**What is being asked:**
Turn the data below into a numbered list with one line per item, leaving out any blank lines.

**Provided material:**
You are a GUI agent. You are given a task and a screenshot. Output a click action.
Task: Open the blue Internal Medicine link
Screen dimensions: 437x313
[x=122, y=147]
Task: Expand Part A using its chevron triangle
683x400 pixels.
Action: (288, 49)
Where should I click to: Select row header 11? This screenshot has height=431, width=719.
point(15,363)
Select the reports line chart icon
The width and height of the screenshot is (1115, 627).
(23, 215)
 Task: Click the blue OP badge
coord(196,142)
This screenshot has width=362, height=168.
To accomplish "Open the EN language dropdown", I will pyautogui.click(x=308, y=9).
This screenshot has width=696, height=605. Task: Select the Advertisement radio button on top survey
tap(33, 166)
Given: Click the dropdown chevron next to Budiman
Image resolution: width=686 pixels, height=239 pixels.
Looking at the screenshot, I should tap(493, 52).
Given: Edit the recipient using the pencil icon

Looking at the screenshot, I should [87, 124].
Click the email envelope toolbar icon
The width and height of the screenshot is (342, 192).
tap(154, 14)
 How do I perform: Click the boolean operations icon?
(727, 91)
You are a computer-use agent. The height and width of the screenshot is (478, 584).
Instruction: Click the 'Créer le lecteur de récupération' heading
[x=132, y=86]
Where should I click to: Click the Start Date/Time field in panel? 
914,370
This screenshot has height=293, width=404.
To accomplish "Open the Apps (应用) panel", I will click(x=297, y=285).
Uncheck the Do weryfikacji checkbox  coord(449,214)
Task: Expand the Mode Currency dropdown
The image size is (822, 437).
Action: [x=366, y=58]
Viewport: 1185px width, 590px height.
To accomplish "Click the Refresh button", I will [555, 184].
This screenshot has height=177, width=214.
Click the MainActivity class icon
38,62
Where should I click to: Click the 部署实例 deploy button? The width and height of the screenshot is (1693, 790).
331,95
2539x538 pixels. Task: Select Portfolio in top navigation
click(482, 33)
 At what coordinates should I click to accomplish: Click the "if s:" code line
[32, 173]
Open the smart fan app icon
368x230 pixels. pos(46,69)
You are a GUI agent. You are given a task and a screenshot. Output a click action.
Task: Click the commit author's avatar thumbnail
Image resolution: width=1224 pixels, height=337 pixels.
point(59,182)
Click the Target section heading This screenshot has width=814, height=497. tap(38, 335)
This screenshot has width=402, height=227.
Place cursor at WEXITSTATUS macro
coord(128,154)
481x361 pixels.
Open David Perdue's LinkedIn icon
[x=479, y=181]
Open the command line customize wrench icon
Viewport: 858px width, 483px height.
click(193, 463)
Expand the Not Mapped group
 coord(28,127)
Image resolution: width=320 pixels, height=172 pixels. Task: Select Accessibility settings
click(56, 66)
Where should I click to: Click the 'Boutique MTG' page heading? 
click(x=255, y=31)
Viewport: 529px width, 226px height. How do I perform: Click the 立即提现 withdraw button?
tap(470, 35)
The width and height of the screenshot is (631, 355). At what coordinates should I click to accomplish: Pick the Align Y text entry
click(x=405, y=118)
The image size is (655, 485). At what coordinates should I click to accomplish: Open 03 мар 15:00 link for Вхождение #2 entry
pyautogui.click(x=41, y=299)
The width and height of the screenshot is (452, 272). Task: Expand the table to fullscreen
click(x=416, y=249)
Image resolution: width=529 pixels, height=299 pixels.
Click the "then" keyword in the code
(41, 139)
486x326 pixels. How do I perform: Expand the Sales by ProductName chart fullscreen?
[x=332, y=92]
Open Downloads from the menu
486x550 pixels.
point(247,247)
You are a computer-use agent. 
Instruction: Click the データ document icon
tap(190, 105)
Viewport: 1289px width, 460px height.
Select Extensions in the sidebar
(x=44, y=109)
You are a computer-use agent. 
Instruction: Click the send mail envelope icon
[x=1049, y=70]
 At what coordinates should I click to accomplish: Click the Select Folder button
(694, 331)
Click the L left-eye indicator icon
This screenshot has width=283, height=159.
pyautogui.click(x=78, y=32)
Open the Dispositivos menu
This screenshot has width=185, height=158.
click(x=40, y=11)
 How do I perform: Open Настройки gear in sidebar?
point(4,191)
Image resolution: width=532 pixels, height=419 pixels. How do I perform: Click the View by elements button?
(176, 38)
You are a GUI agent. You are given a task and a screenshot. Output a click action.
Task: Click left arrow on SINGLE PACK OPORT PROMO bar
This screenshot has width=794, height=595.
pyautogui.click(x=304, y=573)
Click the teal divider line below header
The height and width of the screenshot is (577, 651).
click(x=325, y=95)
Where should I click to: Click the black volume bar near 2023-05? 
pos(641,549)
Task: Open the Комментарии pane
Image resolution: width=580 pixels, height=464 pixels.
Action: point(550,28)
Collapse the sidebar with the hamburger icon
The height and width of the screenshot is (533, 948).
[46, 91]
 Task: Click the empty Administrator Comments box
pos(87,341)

**Right answer:**
1. You are a GUI agent. You are given a task and a screenshot. Output a click action.
2. Task: Open the blue Internal Medicine link
3. Screen dimensions: 437x313
4. [x=122, y=147]
5. Task: Expand Part A using its chevron triangle
6. 683x400 pixels.
7. Action: (288, 49)
8. Where should I click to: Select row header 11? This screenshot has height=431, width=719.
9. point(15,363)
10. Select the reports line chart icon
11. The width and height of the screenshot is (1115, 627).
12. (23, 215)
13.  Task: Click the blue OP badge
14. coord(196,142)
15. This screenshot has width=362, height=168.
16. To accomplish "Open the EN language dropdown", I will pyautogui.click(x=308, y=9).
17. This screenshot has width=696, height=605. Task: Select the Advertisement radio button on top survey
18. tap(33, 166)
19. Given: Click the dropdown chevron next to Budiman
20. Image resolution: width=686 pixels, height=239 pixels.
21. Looking at the screenshot, I should tap(493, 52).
22. Given: Edit the recipient using the pencil icon
23. Looking at the screenshot, I should [87, 124].
24. Click the email envelope toolbar icon
25. The width and height of the screenshot is (342, 192).
26. tap(154, 14)
27.  How do I perform: Click the boolean operations icon?
28. (727, 91)
29. You are a computer-use agent. The height and width of the screenshot is (478, 584).
30. Instruction: Click the 'Créer le lecteur de récupération' heading
31. [x=132, y=86]
32. Where should I click to: Click the Start Date/Time field in panel? 
33. 914,370
34. This screenshot has height=293, width=404.
35. To accomplish "Open the Apps (应用) panel", I will click(x=297, y=285).
36. Uncheck the Do weryfikacji checkbox  coord(449,214)
37. Task: Expand the Mode Currency dropdown
38. The image size is (822, 437).
39. Action: [x=366, y=58]
40. Viewport: 1185px width, 590px height.
41. To accomplish "Click the Refresh button", I will [555, 184].
42. This screenshot has height=177, width=214.
43. Click the MainActivity class icon
44. 38,62
45. Where should I click to: Click the 部署实例 deploy button? The width and height of the screenshot is (1693, 790).
46. 331,95
47. 2539x538 pixels. Task: Select Portfolio in top navigation
48. click(482, 33)
49.  At what coordinates should I click to accomplish: Click the "if s:" code line
50. [32, 173]
51. Open the smart fan app icon
52. 368x230 pixels. pos(46,69)
53. You are a GUI agent. You are given a task and a screenshot. Output a click action.
54. Task: Click the commit author's avatar thumbnail
55. Image resolution: width=1224 pixels, height=337 pixels.
56. point(59,182)
57. Click the Target section heading This screenshot has width=814, height=497. tap(38, 335)
58. This screenshot has width=402, height=227.
59. Place cursor at WEXITSTATUS macro
60. coord(128,154)
61. 481x361 pixels.
62. Open David Perdue's LinkedIn icon
63. [x=479, y=181]
64. Open the command line customize wrench icon
65. Viewport: 858px width, 483px height.
66. click(193, 463)
67. Expand the Not Mapped group
68.  coord(28,127)
69. Image resolution: width=320 pixels, height=172 pixels. Task: Select Accessibility settings
70. click(56, 66)
71. Where should I click to: Click the 'Boutique MTG' page heading? 
72. click(x=255, y=31)
73. Viewport: 529px width, 226px height. How do I perform: Click the 立即提现 withdraw button?
74. tap(470, 35)
75. The width and height of the screenshot is (631, 355). At what coordinates should I click to accomplish: Pick the Align Y text entry
76. click(x=405, y=118)
77. The image size is (655, 485). At what coordinates should I click to accomplish: Open 03 мар 15:00 link for Вхождение #2 entry
78. pyautogui.click(x=41, y=299)
79. The width and height of the screenshot is (452, 272). Task: Expand the table to fullscreen
80. click(x=416, y=249)
81. Image resolution: width=529 pixels, height=299 pixels.
82. Click the "then" keyword in the code
83. (41, 139)
84. 486x326 pixels. How do I perform: Expand the Sales by ProductName chart fullscreen?
85. [x=332, y=92]
86. Open Downloads from the menu
87. 486x550 pixels.
88. point(247,247)
89. You are a computer-use agent. 
90. Instruction: Click the データ document icon
91. tap(190, 105)
92. Viewport: 1289px width, 460px height.
93. Select Extensions in the sidebar
94. (x=44, y=109)
95. You are a computer-use agent. 
96. Instruction: Click the send mail envelope icon
97. [x=1049, y=70]
98.  At what coordinates should I click to accomplish: Click the Select Folder button
99. (694, 331)
100. Click the L left-eye indicator icon
101. This screenshot has width=283, height=159.
102. pyautogui.click(x=78, y=32)
103. Open the Dispositivos menu
104. This screenshot has width=185, height=158.
105. click(x=40, y=11)
106.  How do I perform: Open Настройки gear in sidebar?
107. point(4,191)
108. Image resolution: width=532 pixels, height=419 pixels. How do I perform: Click the View by elements button?
109. (176, 38)
110. You are a GUI agent. You are given a task and a screenshot. Output a click action.
111. Task: Click left arrow on SINGLE PACK OPORT PROMO bar
112. This screenshot has width=794, height=595.
113. pyautogui.click(x=304, y=573)
114. Click the teal divider line below header
115. The height and width of the screenshot is (577, 651).
116. click(x=325, y=95)
117. Where should I click to: Click the black volume bar near 2023-05? 
118. pos(641,549)
119. Task: Open the Комментарии pane
120. Image resolution: width=580 pixels, height=464 pixels.
121. Action: point(550,28)
122. Collapse the sidebar with the hamburger icon
123. The height and width of the screenshot is (533, 948).
124. [46, 91]
125.  Task: Click the empty Administrator Comments box
126. pos(87,341)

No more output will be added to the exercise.